#### [QUOTED PASSAGE]
= Beginning of Section =
Dr. Magryta: Asthma, allergies and nutrition, part 1

Published 12:00 am Sunday, March 3, 2019

Dr. Chris Magryta is a physician at Salisbury Pediatric Associates. Contact him at newsletter@salisburypediatrics.com

This article is, at points, quite technical, however the gist is to provide a roadmap to health for allergy and asthma sufferers.
• Asthma is well known to be an inflammatory disease based on the response to anti-inflammatory medications, making it a prime candidate for anti-inflammatory nutritional interventions.
• The Standard American Diet is filled with pro-inflammatory, highly refined and processed foods laden with excessive amounts of sugar and unhealthy fats that exacerbate disease.
• The inflammation is now believed to start in part in the intestinal and pulmonary microbiomes, with the loss of immune tolerance. The intestinal microbiome is highly responsive to dietary alterations.
• We will discuss in depth the food choices that lower the inflammatory burden, the asthma phenotype and the food immune reactions that exacerbate disease.
Historical medical training over the past half century has focused on asthma as an allergic disease that is predominantly only modifiable through allergic trigger avoidance and pharmaceutical medical therapy.
Physicians were never trained to focus on diet or nutrition as a tool for disease remediation. Frankly, it was scoffed at to worry about a patient’s sticky bun habit as means to modify their symptoms. However, science has created a new working understanding of asthma as a modifiable disease with the discovery of the epigenome, microbiome, metabonome and nutrigenome.
In order to understand how food affects asthma, the understanding of the root cause is critical: asthma is an inflammatory disease which starts very early in life when a person develops a disruption of immune tolerance. This disruption occurs for many reasons; however, the leading theory is the Biome Depletion Theory, which basically states that the loss of co-evolving microbes has put a strain on the ability of the immune system to develop natural tolerance to non-pathogenic protein epitopes from foods, plants, dust, animals, etc.
The prototypical study, published in 2016, looked at house dust microbial cell wall endotoxin levels in the Amish and Hutterite enclaves in the United States. The Amish lived very intimately with their animals, as the children spent much time from birth on, exposed to animals in their immediate vicinity. Contrast this with the Hutterite community where the children lived peripherally on a mechanized centralized farm. They were rarely exposed to the farm animals.
= End of Section =
#### [MATERIAL SHOWN]
= Beginning of Section =
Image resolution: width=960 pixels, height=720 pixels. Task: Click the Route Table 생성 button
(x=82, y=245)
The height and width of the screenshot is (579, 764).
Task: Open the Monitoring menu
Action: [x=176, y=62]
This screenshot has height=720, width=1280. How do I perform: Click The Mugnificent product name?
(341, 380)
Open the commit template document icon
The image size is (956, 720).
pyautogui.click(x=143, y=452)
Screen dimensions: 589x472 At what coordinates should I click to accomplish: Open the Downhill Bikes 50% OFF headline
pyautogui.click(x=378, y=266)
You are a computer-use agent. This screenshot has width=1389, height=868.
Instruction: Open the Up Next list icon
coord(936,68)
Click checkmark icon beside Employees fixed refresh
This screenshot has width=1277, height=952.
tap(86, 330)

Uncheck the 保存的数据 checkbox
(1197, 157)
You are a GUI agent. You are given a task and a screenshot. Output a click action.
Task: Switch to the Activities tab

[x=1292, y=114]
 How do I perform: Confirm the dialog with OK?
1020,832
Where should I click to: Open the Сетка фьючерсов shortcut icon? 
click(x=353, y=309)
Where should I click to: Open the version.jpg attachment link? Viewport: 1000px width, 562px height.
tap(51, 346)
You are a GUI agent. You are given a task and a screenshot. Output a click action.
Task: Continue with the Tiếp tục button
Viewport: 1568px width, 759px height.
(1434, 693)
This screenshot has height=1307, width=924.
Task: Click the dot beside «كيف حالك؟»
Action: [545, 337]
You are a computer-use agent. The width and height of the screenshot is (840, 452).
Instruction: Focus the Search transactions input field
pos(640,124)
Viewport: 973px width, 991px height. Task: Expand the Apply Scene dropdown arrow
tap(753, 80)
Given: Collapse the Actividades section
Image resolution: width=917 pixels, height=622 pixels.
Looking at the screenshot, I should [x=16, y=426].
= End of Section =
#### [PROMPT 1]
In the asthma and nutrition column, what year was the study of the Amish and Hutterite communities published?
#### [PROMPT 2]
The asthma and nutrition column names several scientific discoveries that created a new understanding of asthma as a modifiable disease. List them.
#### [PROMPT 3]
Carry on writing the asthma and nutrition column from its last sentence.
The items have nothing to do with what is asked here.

#### [TASK ANSWER 1]
2016

#### [TASK ANSWER 2]
The epigenome, the microbiome, the metabonome and the nutrigenome.

#### [TASK ANSWER 3]
This differential exposure to the animals gave the Amish children a roughly 7 times higher microbial exposure than their Hutterite brethren. Statistically, the study showed that the Amish offspring had a 4X fold lower risk of developing asthma and allergic sensitization. They posited that the lack of microbial exposure was driving the disease in the Hutterite children.(Stein et. al. 2016)
The researchers furthered the evidence by exposing asthma-prone mice to the respective endotoxin laden house dust from both communities. What they found was remarkable. The dust exposure dictated whether a mouse developed the disease phenotype that we call asthma. The Amish dust exposed mice did not develop asthmatic disease paralleling the human data of disease risk.(Stein et. al. 2016)
Knowing that a failure of early microbial exposure is compounded by over clean home environments, cesarean section birth deliveries, antimicrobial drug use and a lack of breastfeeding, the science is now proving that the long-term effect is to develop an abnormal intestinal microbiome that allows the interface between the outside world, i.e. food and the immune system to be compromised.
Essentially, there is cross talk between the microbes of our lungs and gut and our immune cells that when disrupted, leads to abnormal recognition of food protein epitopes, leading to antibody responses, as in food allergy and food sensitivity/intolerance.
There is also a solid body of growing evidence that beyond the humoral immune system’s response, there is endotoxemia that is seen as inflammation.(Cani et. al. 2009)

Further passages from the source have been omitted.